===== Excerpt =====

The element of the ACCA at issue in this case is clause (ii).

The Illinois statute containing the offense of failure to report, for which Chambers was convicted, contains a number of different behaviours within one statutory section. The Supreme Court concluded that although “failure to report to a penal institution” was in the same section of the statute as “escape from a penal institution”, the two offenses differed significantly. The offense of escape likely involves more aggressive behaviour by the offender, than failure to report would. The two behaviours are also given different felony classes in the statute itself, in-line with their differing seriousness. Therefore the court concluded that the District Courts blanket use of classifying Chamber’s offense as “escape from a penal institution” was incorrect.

The offense of “failure to report to a penal institution” satisfies the definition by the ACCA of a violent felony in so much as it is a “crime punishable by imprisonment for a term exceeding one year”, however it does not meet the definition contained within the subsequent two clauses. It neither involves physical force, or conduct which presents a serious risk of injury to another.

===== Entries provided =====

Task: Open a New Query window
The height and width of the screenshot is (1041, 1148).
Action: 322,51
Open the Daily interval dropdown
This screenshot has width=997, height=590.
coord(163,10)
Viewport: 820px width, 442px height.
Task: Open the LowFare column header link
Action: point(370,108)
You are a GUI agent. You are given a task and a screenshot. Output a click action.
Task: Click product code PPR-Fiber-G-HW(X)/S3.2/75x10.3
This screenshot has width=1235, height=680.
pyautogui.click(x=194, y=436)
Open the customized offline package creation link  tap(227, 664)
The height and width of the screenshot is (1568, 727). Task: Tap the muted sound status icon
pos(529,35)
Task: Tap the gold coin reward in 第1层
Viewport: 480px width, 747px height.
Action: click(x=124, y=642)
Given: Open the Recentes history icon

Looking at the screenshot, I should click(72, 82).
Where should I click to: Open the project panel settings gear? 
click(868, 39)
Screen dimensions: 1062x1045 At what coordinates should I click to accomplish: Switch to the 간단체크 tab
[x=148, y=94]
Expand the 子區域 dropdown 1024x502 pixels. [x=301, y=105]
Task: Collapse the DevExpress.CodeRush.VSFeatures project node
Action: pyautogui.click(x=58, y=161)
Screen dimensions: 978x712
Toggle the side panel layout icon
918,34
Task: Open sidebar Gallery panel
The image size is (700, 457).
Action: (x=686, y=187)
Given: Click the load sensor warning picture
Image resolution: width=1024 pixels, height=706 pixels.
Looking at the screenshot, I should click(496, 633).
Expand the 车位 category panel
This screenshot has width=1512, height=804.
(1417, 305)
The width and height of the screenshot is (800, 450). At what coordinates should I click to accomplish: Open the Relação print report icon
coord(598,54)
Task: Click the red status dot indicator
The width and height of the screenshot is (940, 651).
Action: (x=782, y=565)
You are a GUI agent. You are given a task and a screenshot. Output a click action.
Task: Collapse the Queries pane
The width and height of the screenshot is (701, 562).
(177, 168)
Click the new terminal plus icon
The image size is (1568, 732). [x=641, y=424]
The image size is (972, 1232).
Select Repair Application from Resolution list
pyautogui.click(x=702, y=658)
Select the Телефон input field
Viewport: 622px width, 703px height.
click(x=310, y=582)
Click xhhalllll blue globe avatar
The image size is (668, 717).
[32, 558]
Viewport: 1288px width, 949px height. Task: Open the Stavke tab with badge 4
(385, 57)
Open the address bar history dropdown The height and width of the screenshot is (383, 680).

=====

__Task 1__
Condense the paragraph of the ACCA excerpt that begins "The Illinois statute containing the offense of failure to report" into a short bulleted list that keeps its main facts.
__Task 2__
Carry the ACCA excerpt forward with a few more sentences that pick up after its final sentence.
The listing is separate material and is not part of the ACCA excerpt.

__Exercise response 1__
- The Illinois statute under which Chambers was convicted of failure to report covers several different behaviors in one section.
- The Supreme Court found that "failure to report to a penal institution" and "escape from a penal institution," though in the same section, differ significantly.
- Escape likely involves more aggressive behavior by the offender than failure to report.
- The statute assigns the two offenses different felony classes, matching their different seriousness.
- The court therefore held that the District Court was wrong to classify Chambers's offense wholesale as "escape from a penal institution."

__Exercise response 2__
Failure to report, is a crime of inaction rather than the purposeful aggressive conduct associated with the activities specified within the ACCA.
This viewpoint is proven by the statistics contained within a quoted United States Sentencing Commission report. This shows that for every federal case in 2006/2007 for which the sentencing court applied the sentencing guideline for “Escape, instigating or assisting escape”, and of which 160 involved “failure to report”, none of these cases involved violence either during the offense itself or during the offender’s eventual arrest.

In conclusion therefore, the crime of “failure to report” does not fall within the ACCA definition of a “violent felony” § 924(c)(2)(B)(ii).

The judgment of the Court of Appeals was reversed and the case remanded for further proceedings consistent with the opinion given by the Court.